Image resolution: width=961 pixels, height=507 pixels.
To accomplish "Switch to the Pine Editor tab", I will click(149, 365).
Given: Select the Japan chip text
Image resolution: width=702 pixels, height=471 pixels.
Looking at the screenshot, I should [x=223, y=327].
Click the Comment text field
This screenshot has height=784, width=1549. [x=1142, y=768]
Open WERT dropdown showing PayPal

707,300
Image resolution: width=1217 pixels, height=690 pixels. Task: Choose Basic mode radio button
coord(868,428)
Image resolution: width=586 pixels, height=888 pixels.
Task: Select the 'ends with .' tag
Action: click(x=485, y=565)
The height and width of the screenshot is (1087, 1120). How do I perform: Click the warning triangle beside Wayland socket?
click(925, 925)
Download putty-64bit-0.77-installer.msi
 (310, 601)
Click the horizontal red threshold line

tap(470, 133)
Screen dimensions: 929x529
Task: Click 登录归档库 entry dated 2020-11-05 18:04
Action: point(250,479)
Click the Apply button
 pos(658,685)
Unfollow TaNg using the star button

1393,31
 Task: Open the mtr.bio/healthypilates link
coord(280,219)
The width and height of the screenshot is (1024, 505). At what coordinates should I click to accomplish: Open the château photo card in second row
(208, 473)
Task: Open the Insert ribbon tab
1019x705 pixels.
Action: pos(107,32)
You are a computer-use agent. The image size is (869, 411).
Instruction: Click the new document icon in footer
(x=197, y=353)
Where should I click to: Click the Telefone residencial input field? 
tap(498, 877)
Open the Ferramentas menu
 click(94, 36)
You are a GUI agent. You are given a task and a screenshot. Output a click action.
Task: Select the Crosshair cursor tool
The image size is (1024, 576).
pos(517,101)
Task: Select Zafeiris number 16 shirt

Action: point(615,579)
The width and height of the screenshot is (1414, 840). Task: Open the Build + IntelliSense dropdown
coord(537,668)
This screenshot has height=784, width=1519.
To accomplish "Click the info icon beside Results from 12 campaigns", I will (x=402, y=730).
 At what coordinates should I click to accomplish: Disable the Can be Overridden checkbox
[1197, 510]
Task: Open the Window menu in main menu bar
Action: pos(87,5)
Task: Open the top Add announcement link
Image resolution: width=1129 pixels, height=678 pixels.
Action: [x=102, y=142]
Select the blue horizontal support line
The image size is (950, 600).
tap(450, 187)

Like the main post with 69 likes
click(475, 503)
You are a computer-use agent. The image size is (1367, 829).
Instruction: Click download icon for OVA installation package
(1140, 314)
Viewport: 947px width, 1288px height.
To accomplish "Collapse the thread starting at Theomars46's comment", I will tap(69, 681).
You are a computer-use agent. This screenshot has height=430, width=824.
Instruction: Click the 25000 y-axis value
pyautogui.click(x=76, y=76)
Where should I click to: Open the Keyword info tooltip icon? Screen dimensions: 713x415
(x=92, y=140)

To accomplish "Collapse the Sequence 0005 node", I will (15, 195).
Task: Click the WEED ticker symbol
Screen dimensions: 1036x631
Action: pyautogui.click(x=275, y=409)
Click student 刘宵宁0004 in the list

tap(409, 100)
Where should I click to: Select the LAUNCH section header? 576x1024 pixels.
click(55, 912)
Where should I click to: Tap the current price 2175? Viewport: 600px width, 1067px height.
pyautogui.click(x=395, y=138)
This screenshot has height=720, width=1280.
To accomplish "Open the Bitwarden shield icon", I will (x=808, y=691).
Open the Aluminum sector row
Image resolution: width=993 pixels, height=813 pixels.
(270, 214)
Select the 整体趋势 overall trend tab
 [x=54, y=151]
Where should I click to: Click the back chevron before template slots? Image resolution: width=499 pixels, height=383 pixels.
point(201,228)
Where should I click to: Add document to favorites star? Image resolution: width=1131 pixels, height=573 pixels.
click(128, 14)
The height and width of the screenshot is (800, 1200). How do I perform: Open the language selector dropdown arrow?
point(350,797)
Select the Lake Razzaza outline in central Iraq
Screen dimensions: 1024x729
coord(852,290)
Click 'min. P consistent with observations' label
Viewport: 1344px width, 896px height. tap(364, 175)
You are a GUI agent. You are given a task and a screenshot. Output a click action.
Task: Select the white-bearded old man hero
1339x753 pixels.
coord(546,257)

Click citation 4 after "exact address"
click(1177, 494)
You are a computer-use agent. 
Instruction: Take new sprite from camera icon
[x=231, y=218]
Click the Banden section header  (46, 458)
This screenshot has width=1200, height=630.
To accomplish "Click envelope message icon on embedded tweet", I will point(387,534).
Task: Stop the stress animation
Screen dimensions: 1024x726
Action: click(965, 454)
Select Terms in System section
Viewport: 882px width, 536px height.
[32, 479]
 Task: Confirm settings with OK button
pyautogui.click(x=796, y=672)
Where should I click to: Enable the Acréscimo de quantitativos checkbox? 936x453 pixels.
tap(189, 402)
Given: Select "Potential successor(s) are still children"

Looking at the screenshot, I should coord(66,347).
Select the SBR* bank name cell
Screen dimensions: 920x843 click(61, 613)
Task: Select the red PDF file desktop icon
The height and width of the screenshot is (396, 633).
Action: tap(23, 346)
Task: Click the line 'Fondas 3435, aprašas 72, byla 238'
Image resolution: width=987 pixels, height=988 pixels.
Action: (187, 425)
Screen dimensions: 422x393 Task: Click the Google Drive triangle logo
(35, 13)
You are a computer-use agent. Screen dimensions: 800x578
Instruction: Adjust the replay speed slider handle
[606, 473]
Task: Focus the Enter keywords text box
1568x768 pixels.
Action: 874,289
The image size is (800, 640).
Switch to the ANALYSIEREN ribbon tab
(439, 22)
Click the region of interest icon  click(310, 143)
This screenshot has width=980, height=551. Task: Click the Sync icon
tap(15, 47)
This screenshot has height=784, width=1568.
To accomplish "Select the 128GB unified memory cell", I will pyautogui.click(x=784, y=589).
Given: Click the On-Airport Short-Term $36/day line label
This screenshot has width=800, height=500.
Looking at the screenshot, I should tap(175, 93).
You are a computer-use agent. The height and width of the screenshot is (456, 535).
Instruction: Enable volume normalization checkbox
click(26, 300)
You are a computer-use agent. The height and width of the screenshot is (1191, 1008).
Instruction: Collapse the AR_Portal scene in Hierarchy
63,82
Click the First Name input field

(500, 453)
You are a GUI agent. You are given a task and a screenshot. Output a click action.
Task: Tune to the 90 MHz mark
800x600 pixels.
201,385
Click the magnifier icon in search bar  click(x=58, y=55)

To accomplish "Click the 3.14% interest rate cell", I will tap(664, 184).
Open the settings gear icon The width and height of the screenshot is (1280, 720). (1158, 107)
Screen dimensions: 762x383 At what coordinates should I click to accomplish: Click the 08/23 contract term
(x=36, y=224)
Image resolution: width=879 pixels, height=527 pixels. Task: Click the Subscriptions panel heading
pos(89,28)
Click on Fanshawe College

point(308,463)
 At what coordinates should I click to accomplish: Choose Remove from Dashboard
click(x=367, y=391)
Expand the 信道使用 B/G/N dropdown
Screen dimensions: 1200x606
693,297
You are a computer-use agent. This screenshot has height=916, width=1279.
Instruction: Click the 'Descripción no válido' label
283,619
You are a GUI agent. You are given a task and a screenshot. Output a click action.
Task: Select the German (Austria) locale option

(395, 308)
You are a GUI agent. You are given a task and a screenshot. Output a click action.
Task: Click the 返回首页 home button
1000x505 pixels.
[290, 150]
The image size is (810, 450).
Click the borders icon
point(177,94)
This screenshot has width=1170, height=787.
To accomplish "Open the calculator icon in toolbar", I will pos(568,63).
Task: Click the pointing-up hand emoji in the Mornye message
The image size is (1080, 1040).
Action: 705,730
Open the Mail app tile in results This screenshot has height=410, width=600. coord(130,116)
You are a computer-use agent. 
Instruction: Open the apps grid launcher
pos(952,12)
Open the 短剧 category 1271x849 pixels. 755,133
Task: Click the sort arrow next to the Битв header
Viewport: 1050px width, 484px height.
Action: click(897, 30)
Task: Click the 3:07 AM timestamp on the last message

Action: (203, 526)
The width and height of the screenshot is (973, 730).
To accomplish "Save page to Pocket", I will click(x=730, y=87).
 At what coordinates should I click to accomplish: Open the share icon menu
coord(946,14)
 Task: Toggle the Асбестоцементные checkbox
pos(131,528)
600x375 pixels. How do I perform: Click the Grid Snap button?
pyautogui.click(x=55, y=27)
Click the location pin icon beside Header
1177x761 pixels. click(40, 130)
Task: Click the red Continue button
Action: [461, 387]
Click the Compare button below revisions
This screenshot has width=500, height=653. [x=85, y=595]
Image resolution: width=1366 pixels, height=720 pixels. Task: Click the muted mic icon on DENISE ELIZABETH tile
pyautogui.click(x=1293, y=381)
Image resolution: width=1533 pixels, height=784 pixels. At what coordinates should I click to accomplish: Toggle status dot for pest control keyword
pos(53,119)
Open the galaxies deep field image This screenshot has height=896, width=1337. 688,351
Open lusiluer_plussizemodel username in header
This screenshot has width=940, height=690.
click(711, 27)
────────────────────
### PROMPT
Give back exactly the lines starting at the one with "Click the Compare button below revisions" and running to the end of the listing. Include both ends.

### SOLUTION FOR THIS PROBLEM
Click the Compare button below revisions
This screenshot has width=500, height=653. [x=85, y=595]
Image resolution: width=1366 pixels, height=720 pixels. Task: Click the muted mic icon on DENISE ELIZABETH tile
pyautogui.click(x=1293, y=381)
Image resolution: width=1533 pixels, height=784 pixels. At what coordinates should I click to accomplish: Toggle status dot for pest control keyword
pos(53,119)
Open the galaxies deep field image This screenshot has height=896, width=1337. 688,351
Open lusiluer_plussizemodel username in header
This screenshot has width=940, height=690.
click(711, 27)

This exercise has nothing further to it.